All in all, “table” was used six times in a relatively short article about Sunday Mass.
This all sounds benign, right? Warm and comforting to be sure. As you can tell from the quotes, the basic gist of the piece is that, in coming together as a family around a common table, Catholics are refreshed by meal and solidarity to face the frenetic world “out there.” While innocent sounding enough, and surely with the best of intentions on the part of the author, the piece represents an all-too-common occurrence in Catholic discussions that reduces the Real Presence and the altar of sacrifice (and all that those words imply) to a less precisely definable and certainly more malleable concept of “table of faith.”
As statistics make painfully clear, belief in and awareness of the Catholic Doctrine on the Real Presence of Christ in the Holy Eucharist among Catholics is abysmally low. This is inexcusable, but not surprising. American society, since its beginning, has been heavily imbibed with a Protestant gloss that, unfortunately surfaces even within the Catholic Church in terms of how theological realities are understood and explained. Many Catholics believe the Eucharist is merely a symbol, an “it” rather than a Person, and that the “community” is the heart of the Church. It is our “coming together” as a family that constitutes the nodal of the Church. The Eucharist then, is a symbol of our bond of love. You see how a concrete definition of what, rather Who, the Eucharist is becomes more hazy as we focus more on ourselves? Incidentally, I’ve always taken to Flannery O’Connor’s quip to a Protestant friend that, “If the Eucharist is just a symbol, then to hell with it.”
Given the catechetical lacuna in the country regarding the teaching on the Real Presence, articles about the Holy Eucharist that appear in Catholic publications should veer away from the more Protestant-inspired lexicon of words like “table” and “table bread” and “bread and wine” and take up a more Catholic-derived parlance of words like “altar” and “sacrifice,” “Body and Blood.” “The altar of sacrifice” so much more strongly evokes a correct theological and liturgical construct than the rarefied and less earthy formula of “table of faith.” I’ve found that one of Catholicism’s most appealing traits lies in its earthiness: faith and works, grace and nature, soul and body.
To be honest, I would have struck the phrases “bread and wine” and “table bread” altogether. We’re talking about Christ here! The former is downright Protestant in tenor, the latter smacks of table snacks, and “bread” should have at least appeared as “Bread.” “Wine” should never be used when referring to the Precious Blood. This is not mere quibbling or scrupulosity over nomenclature. Over time, how we talk about reality, the words we choose, etc., has dire and far-reaching consequences on the belief and convictions of a people. When uncatechized or misinformed Catholics read over and over again about the “bread and wine” they receive at Mass, what (instead of Who) are they likely to think they are receiving?
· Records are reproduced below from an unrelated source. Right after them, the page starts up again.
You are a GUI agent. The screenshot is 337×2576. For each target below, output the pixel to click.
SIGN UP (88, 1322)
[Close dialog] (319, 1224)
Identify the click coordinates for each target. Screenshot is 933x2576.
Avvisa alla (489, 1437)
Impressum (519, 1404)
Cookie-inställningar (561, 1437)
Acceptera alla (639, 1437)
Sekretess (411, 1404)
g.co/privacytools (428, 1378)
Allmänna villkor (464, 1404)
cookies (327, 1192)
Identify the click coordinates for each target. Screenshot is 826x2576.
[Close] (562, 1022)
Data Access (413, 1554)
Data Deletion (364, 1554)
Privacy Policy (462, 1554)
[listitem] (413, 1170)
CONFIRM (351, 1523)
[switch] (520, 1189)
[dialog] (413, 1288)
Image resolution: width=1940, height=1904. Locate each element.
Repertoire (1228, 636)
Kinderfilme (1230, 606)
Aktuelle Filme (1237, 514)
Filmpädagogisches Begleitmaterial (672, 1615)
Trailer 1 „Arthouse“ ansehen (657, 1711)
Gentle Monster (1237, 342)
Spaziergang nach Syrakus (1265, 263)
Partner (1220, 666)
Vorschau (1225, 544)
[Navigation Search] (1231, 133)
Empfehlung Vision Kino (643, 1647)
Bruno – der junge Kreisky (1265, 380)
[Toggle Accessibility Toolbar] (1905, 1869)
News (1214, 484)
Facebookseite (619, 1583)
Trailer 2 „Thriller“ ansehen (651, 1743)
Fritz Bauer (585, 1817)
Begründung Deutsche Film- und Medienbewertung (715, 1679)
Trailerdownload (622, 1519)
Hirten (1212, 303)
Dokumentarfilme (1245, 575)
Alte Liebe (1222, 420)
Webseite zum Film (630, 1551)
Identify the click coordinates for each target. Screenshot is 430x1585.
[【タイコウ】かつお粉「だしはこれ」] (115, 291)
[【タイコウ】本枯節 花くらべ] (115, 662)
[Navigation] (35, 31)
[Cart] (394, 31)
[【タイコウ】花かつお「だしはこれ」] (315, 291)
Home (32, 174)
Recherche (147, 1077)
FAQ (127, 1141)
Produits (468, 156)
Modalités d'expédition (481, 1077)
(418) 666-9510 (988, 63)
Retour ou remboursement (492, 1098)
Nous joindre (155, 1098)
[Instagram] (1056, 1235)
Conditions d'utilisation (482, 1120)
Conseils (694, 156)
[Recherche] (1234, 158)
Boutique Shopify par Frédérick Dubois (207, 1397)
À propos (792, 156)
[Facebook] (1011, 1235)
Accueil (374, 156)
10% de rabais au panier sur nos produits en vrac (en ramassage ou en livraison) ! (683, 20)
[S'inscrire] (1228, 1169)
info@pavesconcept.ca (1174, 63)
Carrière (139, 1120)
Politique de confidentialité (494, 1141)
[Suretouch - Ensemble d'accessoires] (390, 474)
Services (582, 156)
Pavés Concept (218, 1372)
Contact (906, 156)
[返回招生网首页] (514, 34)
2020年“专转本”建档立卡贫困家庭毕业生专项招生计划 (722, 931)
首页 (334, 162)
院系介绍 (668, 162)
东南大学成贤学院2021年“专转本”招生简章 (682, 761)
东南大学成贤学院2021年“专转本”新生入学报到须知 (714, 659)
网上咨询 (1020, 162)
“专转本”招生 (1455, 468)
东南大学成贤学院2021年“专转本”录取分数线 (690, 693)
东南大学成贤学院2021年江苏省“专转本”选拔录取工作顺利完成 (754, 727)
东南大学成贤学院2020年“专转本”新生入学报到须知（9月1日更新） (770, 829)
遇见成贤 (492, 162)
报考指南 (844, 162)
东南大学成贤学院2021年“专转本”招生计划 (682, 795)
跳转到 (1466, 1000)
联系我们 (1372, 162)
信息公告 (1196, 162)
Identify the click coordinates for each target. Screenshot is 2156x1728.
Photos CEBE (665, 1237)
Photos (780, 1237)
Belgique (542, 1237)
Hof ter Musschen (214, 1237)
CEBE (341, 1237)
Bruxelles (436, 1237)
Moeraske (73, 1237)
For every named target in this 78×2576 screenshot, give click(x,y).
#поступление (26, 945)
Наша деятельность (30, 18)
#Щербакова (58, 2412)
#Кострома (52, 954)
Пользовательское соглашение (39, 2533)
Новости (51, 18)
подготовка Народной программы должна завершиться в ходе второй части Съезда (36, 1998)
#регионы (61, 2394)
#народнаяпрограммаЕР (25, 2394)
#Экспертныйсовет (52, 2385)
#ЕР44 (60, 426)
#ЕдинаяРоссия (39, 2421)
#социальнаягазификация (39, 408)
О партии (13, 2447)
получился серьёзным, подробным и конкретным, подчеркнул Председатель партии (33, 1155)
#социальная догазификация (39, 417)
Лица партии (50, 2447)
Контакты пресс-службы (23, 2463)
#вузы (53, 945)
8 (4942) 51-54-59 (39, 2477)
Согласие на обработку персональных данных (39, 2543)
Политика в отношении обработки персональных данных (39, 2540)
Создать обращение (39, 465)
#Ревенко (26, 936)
Furthermore, the Church’s teaching on the worthiness of individual Catholics to be able to receive Holy Communion does indeed make distinctions in terms of who may receive Our Lord in Holy Communion, i.e., those practicing Catholics who are in the state of grace, free of mortal sin. There is certainly no distinction when it comes to race, or social status, but when it comes to spiritual preparation, we need to be informed.
This was a piece that underperformed on a supremely important topic.